Food and acid have been shown to be refluxed independently of each other in healthy volunteers, and anti-reflux agents decrease the reflux of both parameters. Until now this phenomenon had not been studied in patients with low-grade oesophagitis, who are the group most likely to use anti-reflux medication.
To assess patterns of gastro-oesophageal reflux of acid and food in 12 ambulant patients with endoscopically proven oesophagitis of between grades I and II, but who were otherwise healthy. Also to assess the effectiveness of a single dose of an alginate-containing anti-reflux agent in controlling food and acid reflux in this patient group.
Oesophageal pH monitoring and external ambulatory gamma detection were used to study food and acid reflux. A pH electrode was positioned 5 cm above the cardia and the gamma detector was positioned externally over the pH electrode. The patients then received a technetium-99m labelled meal designed to provoke reflux.

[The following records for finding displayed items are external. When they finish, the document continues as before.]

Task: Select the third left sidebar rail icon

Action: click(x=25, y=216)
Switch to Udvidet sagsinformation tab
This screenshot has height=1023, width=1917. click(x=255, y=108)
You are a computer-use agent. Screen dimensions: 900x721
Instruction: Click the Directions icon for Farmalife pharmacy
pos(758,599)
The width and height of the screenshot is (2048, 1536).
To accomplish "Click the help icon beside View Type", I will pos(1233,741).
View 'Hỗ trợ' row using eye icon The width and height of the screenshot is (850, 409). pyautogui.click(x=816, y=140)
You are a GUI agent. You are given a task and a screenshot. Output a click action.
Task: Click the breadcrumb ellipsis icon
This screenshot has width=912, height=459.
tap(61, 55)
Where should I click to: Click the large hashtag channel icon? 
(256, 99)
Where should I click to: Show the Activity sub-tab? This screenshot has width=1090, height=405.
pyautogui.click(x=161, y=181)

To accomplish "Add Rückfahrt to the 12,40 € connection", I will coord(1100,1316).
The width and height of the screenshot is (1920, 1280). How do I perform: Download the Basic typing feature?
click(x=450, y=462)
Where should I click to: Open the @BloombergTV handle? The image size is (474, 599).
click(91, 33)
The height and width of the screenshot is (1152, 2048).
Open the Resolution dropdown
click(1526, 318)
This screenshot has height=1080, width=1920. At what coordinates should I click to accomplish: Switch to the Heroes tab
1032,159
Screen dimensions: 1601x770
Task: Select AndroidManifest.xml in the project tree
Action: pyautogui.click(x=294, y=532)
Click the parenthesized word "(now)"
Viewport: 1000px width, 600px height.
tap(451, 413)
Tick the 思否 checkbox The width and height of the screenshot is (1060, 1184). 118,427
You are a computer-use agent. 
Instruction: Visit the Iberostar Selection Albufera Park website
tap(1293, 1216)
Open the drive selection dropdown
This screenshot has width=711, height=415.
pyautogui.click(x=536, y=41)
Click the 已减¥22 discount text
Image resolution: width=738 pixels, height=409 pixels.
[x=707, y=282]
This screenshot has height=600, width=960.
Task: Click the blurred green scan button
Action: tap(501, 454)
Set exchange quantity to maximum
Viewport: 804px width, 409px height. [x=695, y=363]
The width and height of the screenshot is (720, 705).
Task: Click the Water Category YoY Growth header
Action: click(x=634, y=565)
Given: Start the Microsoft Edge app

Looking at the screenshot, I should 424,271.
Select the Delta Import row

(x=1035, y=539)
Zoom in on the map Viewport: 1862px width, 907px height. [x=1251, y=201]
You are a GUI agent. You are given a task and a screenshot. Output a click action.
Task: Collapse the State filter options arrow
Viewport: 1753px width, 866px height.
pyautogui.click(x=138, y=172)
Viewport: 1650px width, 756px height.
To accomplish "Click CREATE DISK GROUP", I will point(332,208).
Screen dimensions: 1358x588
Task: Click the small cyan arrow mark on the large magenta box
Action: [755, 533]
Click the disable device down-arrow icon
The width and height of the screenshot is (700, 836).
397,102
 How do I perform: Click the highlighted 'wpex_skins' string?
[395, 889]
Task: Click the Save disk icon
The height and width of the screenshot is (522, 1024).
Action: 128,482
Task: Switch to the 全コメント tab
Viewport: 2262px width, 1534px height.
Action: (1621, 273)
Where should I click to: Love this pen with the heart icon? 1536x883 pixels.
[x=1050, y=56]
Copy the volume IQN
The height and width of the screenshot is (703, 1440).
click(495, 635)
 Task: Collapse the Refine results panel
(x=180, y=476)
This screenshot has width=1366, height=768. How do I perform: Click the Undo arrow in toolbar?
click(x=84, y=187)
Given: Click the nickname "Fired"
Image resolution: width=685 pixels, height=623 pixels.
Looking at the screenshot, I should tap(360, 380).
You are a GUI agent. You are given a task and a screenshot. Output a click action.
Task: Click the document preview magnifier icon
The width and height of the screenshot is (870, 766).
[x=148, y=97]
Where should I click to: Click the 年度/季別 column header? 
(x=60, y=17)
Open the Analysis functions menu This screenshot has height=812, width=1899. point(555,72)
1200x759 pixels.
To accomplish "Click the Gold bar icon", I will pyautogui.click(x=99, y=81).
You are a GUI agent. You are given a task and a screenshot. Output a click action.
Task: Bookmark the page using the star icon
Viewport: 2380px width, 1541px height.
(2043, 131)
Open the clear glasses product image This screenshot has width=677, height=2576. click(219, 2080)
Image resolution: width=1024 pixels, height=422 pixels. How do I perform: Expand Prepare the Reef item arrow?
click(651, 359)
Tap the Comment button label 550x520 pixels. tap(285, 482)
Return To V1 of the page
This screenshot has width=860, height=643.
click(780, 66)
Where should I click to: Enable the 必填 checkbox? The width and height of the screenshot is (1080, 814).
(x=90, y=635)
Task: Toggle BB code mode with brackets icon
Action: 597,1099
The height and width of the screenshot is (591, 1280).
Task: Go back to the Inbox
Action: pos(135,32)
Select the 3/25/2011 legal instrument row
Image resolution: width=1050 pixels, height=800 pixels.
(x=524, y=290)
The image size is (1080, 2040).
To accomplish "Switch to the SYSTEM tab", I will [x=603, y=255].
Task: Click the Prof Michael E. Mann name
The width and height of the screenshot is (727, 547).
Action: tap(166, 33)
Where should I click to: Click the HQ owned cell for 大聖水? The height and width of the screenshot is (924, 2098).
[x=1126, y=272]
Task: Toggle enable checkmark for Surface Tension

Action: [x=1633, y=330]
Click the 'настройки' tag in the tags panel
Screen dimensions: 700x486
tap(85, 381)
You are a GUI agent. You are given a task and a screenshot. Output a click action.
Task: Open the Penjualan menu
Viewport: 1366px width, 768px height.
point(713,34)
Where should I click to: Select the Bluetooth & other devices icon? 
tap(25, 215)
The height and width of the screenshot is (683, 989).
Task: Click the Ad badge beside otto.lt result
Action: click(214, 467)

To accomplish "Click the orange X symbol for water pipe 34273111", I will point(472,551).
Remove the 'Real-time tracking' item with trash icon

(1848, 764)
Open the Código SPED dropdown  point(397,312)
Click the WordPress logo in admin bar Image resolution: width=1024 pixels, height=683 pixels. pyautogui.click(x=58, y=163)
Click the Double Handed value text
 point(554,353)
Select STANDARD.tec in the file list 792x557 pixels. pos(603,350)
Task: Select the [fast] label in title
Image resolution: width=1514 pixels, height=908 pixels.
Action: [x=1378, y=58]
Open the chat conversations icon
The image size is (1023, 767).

Thirty minutes later the patients were given a 20 ml dose of alginate (Liquid Gaviscon), or 20 ml of tap water. Incidence of reflux was monitored for approximately 4 h from the end of the meal. Allocation to treatment group was randomized, with patients receiving the alternative treatment on the second study day after approximately a 7-day washout period.
The mean percentage time oesophageal pH remained below 4 was 16.3 min for the control group and 5.4 min for the treatment group (P=0.03). Food reflux was detected 23.7% of the time in the control group compared to 12% of the time in the treatment group (P=0.02). The anti-reflux agent was also successful in decreasing the number of events, but the duration of the reflux events was not significantly different.
Patients with grades I and II oesophagitis reflux food and acid independently, and are predominantly either food refluxers or acid refluxers, but not both. Liquid alginate decreases the number of both food and acid reflux events, but does not change their duration.